From 40,000 feet

Author: Katie Martin

airplane

We came into Bombay at 1:00 a.m. and were driven on a private bus to our hotel. The bus was silent as everyone was glued to his or her window, looking out at the streets of Mumbai. “Oh my,” I’d said and turned to my roommate next to me, “those are the slums.” It was chilling – I’d seen pictures, but here they were, life-size, and unavoidable in the dark of the night. There were people, women, children, and families, asleep on the side of the streets. It had just rained here. Men still walked down sidewalks or gathered at corners.

Our bus abruptly stopped. The driver immediately left. We didn’t know where we were or why we’d stopped – this didn’t look like our hotel. Within seconds we saw the driver at the front of the bus – he was adjusting the windshield wipers.

The hotel was on a small street.
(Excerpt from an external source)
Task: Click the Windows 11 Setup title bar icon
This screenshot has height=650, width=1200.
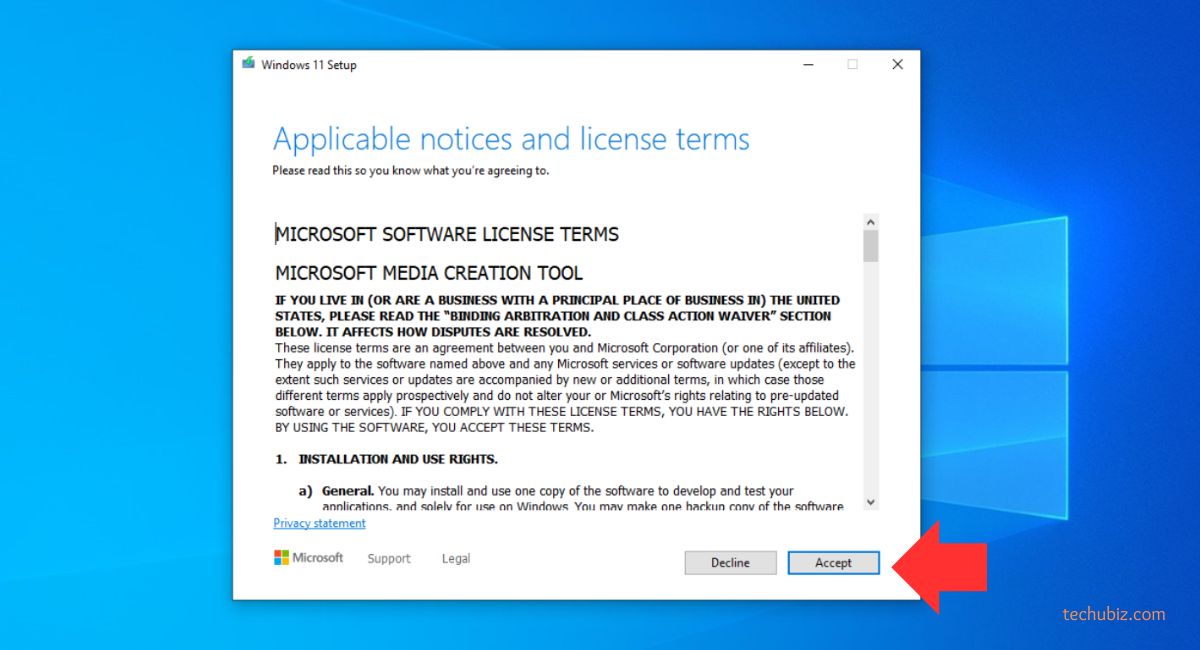Action: pyautogui.click(x=248, y=64)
We arrived and went through metal detectors. Most of the first floor was left unfinished with gray concrete walls and chunks of broken concrete on the floor. I wasn’t sure if this was part of the hotel or not. The reception desk was in a small room a few steps to the right, and only a few of us could fit in at a time.

When we got to our room, I checked the windows. They opened to an alley and had no screen. I thought of the unlikelihood of anything happening and soon fell asleep.

At school that day, we walked into our first class where St. Xavier’s students were already seated. There was a long introduction by a director followed by a brief introduction of each student. I tried to gage how fluent the students were in English based on their introductions, but I figured the simple repeating of their names, ages, and majors wasn’t very telling.

As I sit here now, 40,000 feet in the air, all of these first impressions seem absolutely foreign to my mind and almost ridiculous to me – and it’s only been two weeks since. To begin with, the Xavier students are just as fluent in English and sarcasm as I am (maybe even more so). In fact, there’s a lot of English in Bombay, which, in hindsight, should be obvious to me because the British were here not too long ago.

By the next day, too, I'd stopped worrying about someone climbing through my fourth-story window – after all, that would be a rather well planned and extravagant feat.

I've also discovered that desensitization is a wild thing. Even after a week, when I saw poverty, it was no longer “chilling.” Instead, I started to see it just as a statement of fact – there’s poverty in this city with near 13 million people. We talked at length with the Indian students about poverty in their country and poverty in the US and what the problems and possible solutions were. As I sit here on this flight home, I’m thinking about how fortunate I must be to have the time and energy to analyze the problems of people I’ll never meet, halfway around the world – it must mean I live without many problems of my own.

When we left, our hotel was making great progress in renovating their lobby. Upon arriving, I never considered that the stripped down room of concrete could be in a process of a makeover – I seriously thought it was just like that. I’ve seen many renovations in progress in the United States, but my brain must not have considered that they renovate hotels in India, too. I would call this, as well as many other of my first thoughts, a cognitive block.

We left Bombay at 1:00 a.m. and were driven on a private bus to our hotel. This time we were loud, laughing, and obnoxious as we recounted stories and indulged in our reoccurring jokes. I may have glanced out the window every now and then, to survey the streets, as we left Bombay for the final time.